8% of the human genome is made up of millions of carcasses of past infections with retroviruses, some dating back many hundreds of millions of years to our remote ancestors. A bizarre self-copying piece of DNA makes up over 10% of the genome: the transposable element Alu has infiltrated everywhere and taken on a life of its own. It wreaks havoc, but it also accidentally gave us color vision.

Homo sterilis

Humans don’t reproduce well. Ovulation is hidden, sperm cells can’t turn left, we are born too soon, and our enormous skulls cause difficulties with childbirth. Surely an intelligent designer would have developed a more efficient process.

Humans are a sickly bunch

We are prone to colds and gastroenteritis, allergies, autoimmune diseases; children are born with malformed hearts; and if we live long enough there is a 100% chance that we will get cancer. “Evolution cares little about the individuals who will die of cancer. This is a sacrifice worth making for the diversity that comes from mutations.”

We are suckers

The human brain can’t comprehend large numbers, we are easily fooled by optical illusions, and our memories are frequently wrong. We are frequently confused, tricked, and distracted, and we are subject to cognitive bias and confirmation bias. We fall for fallacies like the gambler’s fallacy and the sunk-cost fallacy. We are unduly sensitive to anecdotes. We have dual human natures; we are both Jekylls and Hydes. We can switch from self-sacrifice to murder in a heartbeat.

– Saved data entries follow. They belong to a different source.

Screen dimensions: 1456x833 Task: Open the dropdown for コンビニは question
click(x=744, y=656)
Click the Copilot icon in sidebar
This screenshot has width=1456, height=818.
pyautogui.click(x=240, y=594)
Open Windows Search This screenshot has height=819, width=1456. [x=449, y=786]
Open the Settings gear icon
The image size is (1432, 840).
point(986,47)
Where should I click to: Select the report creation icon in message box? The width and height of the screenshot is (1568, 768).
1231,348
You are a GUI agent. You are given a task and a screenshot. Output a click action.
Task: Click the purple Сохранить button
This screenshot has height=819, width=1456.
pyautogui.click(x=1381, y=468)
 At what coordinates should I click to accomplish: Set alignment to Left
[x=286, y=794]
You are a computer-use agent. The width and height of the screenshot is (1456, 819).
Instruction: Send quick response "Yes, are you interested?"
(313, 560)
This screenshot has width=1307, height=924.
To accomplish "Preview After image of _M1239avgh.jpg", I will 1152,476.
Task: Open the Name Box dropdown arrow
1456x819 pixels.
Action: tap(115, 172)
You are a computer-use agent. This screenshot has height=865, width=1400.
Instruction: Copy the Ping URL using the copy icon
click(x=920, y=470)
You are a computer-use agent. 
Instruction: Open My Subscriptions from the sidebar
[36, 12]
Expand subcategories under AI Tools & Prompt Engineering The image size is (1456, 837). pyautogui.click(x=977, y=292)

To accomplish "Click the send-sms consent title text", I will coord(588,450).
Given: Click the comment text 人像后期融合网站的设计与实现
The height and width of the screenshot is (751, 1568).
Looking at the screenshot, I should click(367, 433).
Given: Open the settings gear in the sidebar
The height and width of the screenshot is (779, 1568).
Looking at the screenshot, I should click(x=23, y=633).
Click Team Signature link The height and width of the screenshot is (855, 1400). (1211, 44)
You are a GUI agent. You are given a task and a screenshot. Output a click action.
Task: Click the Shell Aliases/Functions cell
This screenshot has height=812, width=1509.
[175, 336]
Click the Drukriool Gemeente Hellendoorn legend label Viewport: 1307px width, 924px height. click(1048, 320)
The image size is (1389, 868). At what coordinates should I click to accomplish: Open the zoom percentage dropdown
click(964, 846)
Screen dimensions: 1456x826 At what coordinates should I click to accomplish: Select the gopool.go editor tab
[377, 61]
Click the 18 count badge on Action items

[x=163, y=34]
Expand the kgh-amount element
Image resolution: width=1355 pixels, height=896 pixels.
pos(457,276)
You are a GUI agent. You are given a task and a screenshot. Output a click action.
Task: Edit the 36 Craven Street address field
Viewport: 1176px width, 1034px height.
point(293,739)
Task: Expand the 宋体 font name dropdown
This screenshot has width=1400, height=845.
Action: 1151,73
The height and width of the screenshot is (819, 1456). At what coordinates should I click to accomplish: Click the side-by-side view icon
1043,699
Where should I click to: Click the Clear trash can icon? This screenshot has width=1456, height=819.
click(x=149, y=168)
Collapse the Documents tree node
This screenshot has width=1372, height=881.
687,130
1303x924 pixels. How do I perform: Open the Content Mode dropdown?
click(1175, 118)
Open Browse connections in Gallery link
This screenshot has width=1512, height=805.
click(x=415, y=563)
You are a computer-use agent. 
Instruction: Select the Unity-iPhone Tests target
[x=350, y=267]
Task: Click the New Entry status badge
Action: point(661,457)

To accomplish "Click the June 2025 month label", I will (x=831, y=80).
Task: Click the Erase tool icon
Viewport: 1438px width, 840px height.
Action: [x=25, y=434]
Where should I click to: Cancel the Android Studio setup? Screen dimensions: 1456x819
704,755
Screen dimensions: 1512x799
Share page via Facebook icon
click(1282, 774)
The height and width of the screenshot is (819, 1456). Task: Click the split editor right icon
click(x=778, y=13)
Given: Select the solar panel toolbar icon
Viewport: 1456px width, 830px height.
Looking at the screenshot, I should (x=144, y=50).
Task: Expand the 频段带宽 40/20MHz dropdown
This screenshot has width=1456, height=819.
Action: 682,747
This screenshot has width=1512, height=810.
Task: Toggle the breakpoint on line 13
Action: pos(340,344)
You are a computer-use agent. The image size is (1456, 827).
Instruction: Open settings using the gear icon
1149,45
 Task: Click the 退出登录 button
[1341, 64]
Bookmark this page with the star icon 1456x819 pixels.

Conclusion: we are flawed but amazing

This is a fascinating, entertaining, easy-to-understand book that explains the complicated story of evolution. Lents makes it clear that the design of the human body is not “intelligent” but is full of errors produced by the constraints and accidents of evolution. Nevertheless, we manage quite well. Our imperfections are a testament to the greatness of our species because we are so good at getting around them. Where will evolution and technology take us from here? That remains to be seen.
I will repeat:

If you were God, what improvements would you make that would make us uniquely different than what we are as a race, that would improve on the 1.0 model that we see in this world?

I’ve seen the information you’ve provided before. What I haven’t seen, however, is the answer to the question I’m asking. This information doesn’t answer that.